Menanggapi pertanyaan bagaimana hukum merayakan Maulid Nabi Muhammad SAW. Imam Jalaluddin menjawab bahwa perayaan Maulid Nabi SAW boleh dilakukan. Sebagaimana yang telah beliau tuturkan dalam al-hawi  Lil-Fatawi: “menurut saya bahwa asal Maulid Nabi SAW, yaitu manusia berkumpul, membaca al-Quran, dan kisah-kisah teladan Nabi SAW sejak kelahirannya sampai perjalanan kehidupannya, setelah itu mereka pulang. Hanya itu yang mereka lakukan, tidak lebih. Semua itu termasuk bid’ah hasanah. Orang yang melakukannya diberi  pahala karena mengagungkan derajat Nabi SAW, menampakkan suka cita dan kegembiraan atas kelahiran Nabi Muhammad SAW yang mulia”.

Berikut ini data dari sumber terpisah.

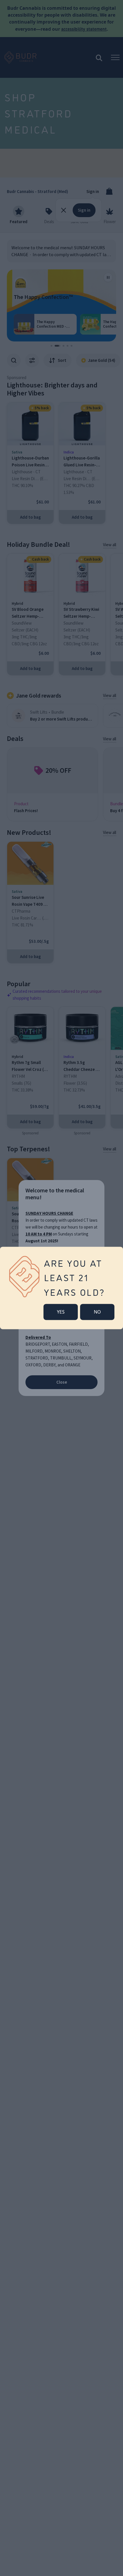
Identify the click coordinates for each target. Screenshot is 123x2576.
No (97, 1312)
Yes (61, 1312)
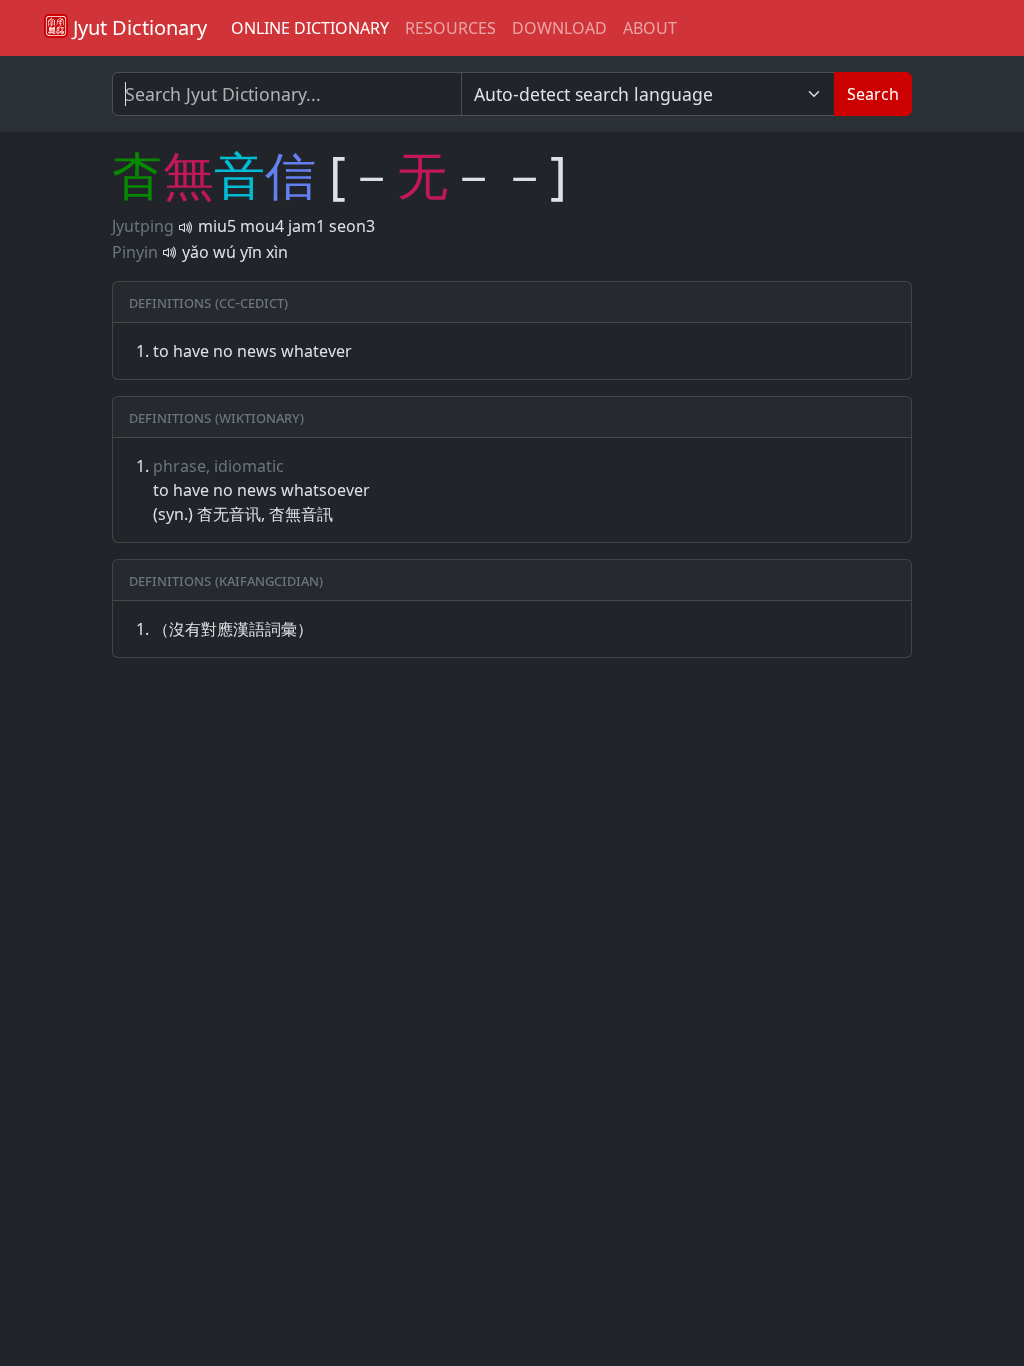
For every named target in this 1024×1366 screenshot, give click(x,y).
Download (559, 28)
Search (873, 94)
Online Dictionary (310, 28)
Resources (450, 28)
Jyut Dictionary (137, 27)
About (650, 28)
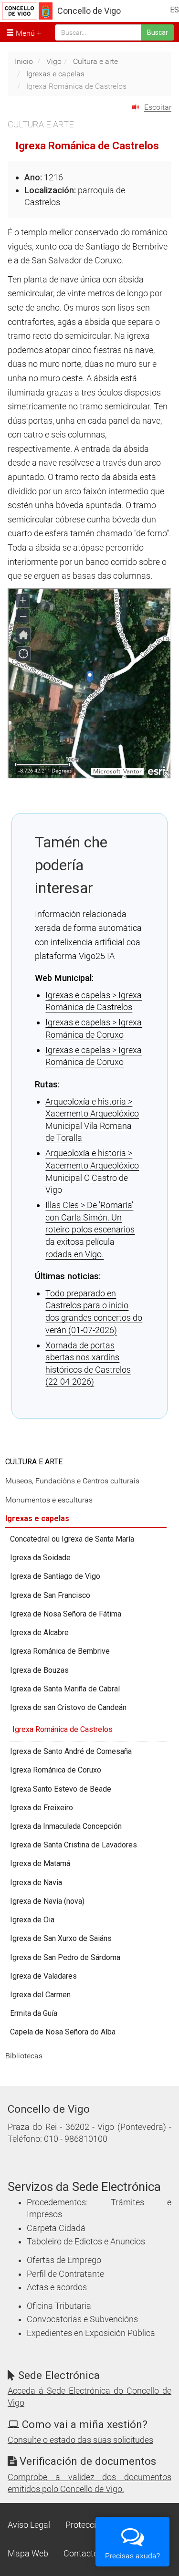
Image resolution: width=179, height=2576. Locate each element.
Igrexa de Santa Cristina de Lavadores (73, 1844)
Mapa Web (28, 2553)
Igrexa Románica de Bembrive (60, 1651)
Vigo (54, 61)
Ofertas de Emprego (64, 2260)
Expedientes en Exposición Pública (91, 2333)
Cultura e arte (95, 61)
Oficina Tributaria (59, 2306)
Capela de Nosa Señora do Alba (63, 2031)
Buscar (157, 32)
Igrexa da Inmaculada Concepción (66, 1826)
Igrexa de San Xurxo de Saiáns (61, 1938)
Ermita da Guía (33, 2013)
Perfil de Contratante (65, 2274)
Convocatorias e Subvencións (82, 2319)
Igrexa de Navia (36, 1882)
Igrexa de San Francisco (50, 1595)
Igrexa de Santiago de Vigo (55, 1576)
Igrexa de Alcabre (39, 1632)
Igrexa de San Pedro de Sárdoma (65, 1957)
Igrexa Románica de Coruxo (55, 1769)
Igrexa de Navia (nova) (47, 1901)
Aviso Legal (29, 2525)
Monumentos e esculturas (49, 1499)
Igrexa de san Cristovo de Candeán (68, 1707)
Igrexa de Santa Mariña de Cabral (65, 1688)
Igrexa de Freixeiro (41, 1807)
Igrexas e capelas (55, 73)
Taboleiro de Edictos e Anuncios (86, 2241)
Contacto (80, 2553)
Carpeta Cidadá (56, 2228)
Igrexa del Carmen (40, 1994)
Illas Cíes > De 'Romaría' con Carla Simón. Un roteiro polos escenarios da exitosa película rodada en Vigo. (90, 1229)
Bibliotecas (23, 2055)
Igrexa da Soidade (40, 1557)
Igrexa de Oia (32, 1919)
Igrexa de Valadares (43, 1976)
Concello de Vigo (89, 11)
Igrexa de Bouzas (39, 1670)
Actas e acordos (57, 2287)
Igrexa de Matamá (40, 1863)
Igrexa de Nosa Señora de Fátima (65, 1613)
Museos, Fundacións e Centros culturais (72, 1480)
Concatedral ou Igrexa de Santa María (72, 1539)
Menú (24, 33)
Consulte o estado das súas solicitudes (80, 2440)
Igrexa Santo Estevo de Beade (60, 1789)
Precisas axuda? (132, 2555)
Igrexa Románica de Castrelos (62, 1729)
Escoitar (157, 107)
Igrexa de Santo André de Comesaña (71, 1751)
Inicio (24, 61)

Sesungguhnya, perayaan maulid itu sudah ada dan telah lama dilakukan oleh umat islam. Benihnya sudah ditanam sendiri oleh Rasulullah SAW. Dalam sebuah Hadis diriwayatkan:

عن أبي قتادة الأنصاري رضي الله عنه أن رسول الله صلّى الله عليه وسلّم سئل عن صوم الإثنين فقال فيه ولدتُ وفيه أنزل عليّ. (صحيح مسلم , رقم 1977)

“Diriwayatkan dari Abu Qatadah al-Anshari RA, bahwa Rasulullah SAW penah ditanya tentang puasa senin. Maka beliau menjawab “ Pada hari itulah aku dilahirkan dan wahyu diturunkan kepadaku”.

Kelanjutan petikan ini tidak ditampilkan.